FTC enhances data protections with updated Breach Notification Rule

The Federal Trade Commission (FTC) recently finalized significant updates to the Health Breach Notification Rule, which extends the rule's coverage to include health apps and similar technologies not previously covered by HIPAA. 

What happened 

On April 26, 2024, the Federal Trade Commission (FTC) updated the Health Breach Notification Rule to include revised definitions and protocols that extend its coverage to health apps and other technologies not covered by HIPAA. This rule now requires vendors of personal health records and related entities to notify affected individuals, the FTC, and sometimes the media about any breach of unsecured personally identifiable health data. 

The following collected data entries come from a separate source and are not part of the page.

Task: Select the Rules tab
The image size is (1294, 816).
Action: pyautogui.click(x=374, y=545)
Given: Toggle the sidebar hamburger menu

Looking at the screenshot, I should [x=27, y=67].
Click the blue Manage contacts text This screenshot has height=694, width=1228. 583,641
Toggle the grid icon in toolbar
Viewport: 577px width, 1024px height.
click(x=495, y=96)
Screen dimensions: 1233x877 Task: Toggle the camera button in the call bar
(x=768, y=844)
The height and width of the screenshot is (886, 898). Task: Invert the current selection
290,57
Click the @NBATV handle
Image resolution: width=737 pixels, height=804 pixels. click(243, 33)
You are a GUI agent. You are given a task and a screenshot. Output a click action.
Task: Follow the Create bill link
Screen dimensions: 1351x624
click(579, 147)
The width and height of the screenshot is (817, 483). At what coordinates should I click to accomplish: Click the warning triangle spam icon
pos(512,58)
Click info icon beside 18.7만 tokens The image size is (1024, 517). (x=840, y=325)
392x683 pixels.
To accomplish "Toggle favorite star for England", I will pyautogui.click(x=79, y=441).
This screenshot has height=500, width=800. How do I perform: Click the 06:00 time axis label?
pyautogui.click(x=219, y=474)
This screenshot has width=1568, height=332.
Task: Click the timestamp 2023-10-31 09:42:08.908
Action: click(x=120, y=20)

The updated rule, approved by a narrow 3-2 vote, also specifies new requirements for the content and methods of breach notifications, including the use of electronic communication like email. This action is based on feedback from approximately 120 comments received after a Notice of Proposed Rulemaking issued in May 2023.

Going deeper

1. Revised definitions: The rule has expanded and clarified definitions to cover a broader spectrum of digital health technologies. This includes defining terms such as “PHR identifiable health information,” “covered health care provider,” and “health care services or supplies.” 
2. Clarification of breach of security: The rule now specifies that a "breach of security" means any unauthorized acquisition of identifiable health information that occurs either as a result of a data security breach or an unauthorized disclosure. 
3. Expanded scope of PHR-related entity: The rule revises the definition of “PHR-related entity” to include entities that offer products or services through online services, such as mobile applications, of vendors of personal health records. It clarifies that only entities that access or transmit unsecured PHR identifiable health information qualify as PHR-related entities.
4. Enhanced notification methods: The update permits the use of email and other electronic means to notify consumers of a breach, expanding beyond previous methods to adapt to current communication trends and improve the efficiency of breach notifications.
5. Expanded content of consumer notices: The rule now requires that notifications to consumers include more detailed information. Specifically, it should include the identity (or description, if full identity disclosure poses risks) of any third parties who acquired unsecured PHR identifiable health information as a result of the breach.
6. Timing of notifications: There is a specific requirement for the timing of notifications to both the FTC and affected individuals. For breaches involving 500 or more individuals, covered entities must notify the FTC at the same time they notify affected individuals, without unreasonable delay and in no case later than 60 calendar days after discovering the breach.

See also: HIPAA and the FTC Act 

What was said 

“Protecting consumers’ sensitive health data is a high priority for the FTC,” stated Sam Levine, the Director of the FTC Bureau of Consumer Protection, “With the increasing use of health apps and connected devices, the updated HBNR will ensure it keeps pace with changes in the health marketplace.”

See also: HIPAA Compliant Email: The Definitive Guide

What’s next 

The next steps involve the implementation phase for affected organizations. Starting 60 days after its publication in the Federal Register, healthcare providers, vendors of personal health records, and related entities, particularly those involved with health apps and other technologies not covered by HIPAA, must comply with the new provisions. 

These organizations must adjust their data security and breach notification protocols to meet the revised definitions, expanded scope, and enhanced notification requirements. They must make sure that their systems can effectively notify consumers and the FTC in the event of a data breach, within the specified time frames, using approved methods. 

See also: Top 12 HIPAA compliant email services

FAQs

What is the FTC?

The FTC, or Federal Trade Commission, is a U.S. federal agency tasked with enforcing antitrust law and protecting consumers from deceptive and unfair business practices.

What is the purpose of HIPAA?

The purpose of HIPAA, the Health Insurance Portability and Accountability Act, is to protect the privacy and security of individuals' medical information and ensure the confidentiality of patient health data.

What is a data breach?

A data breach is an incident where confidential, sensitive, or protected information is accessed, disclosed, or used without authorization.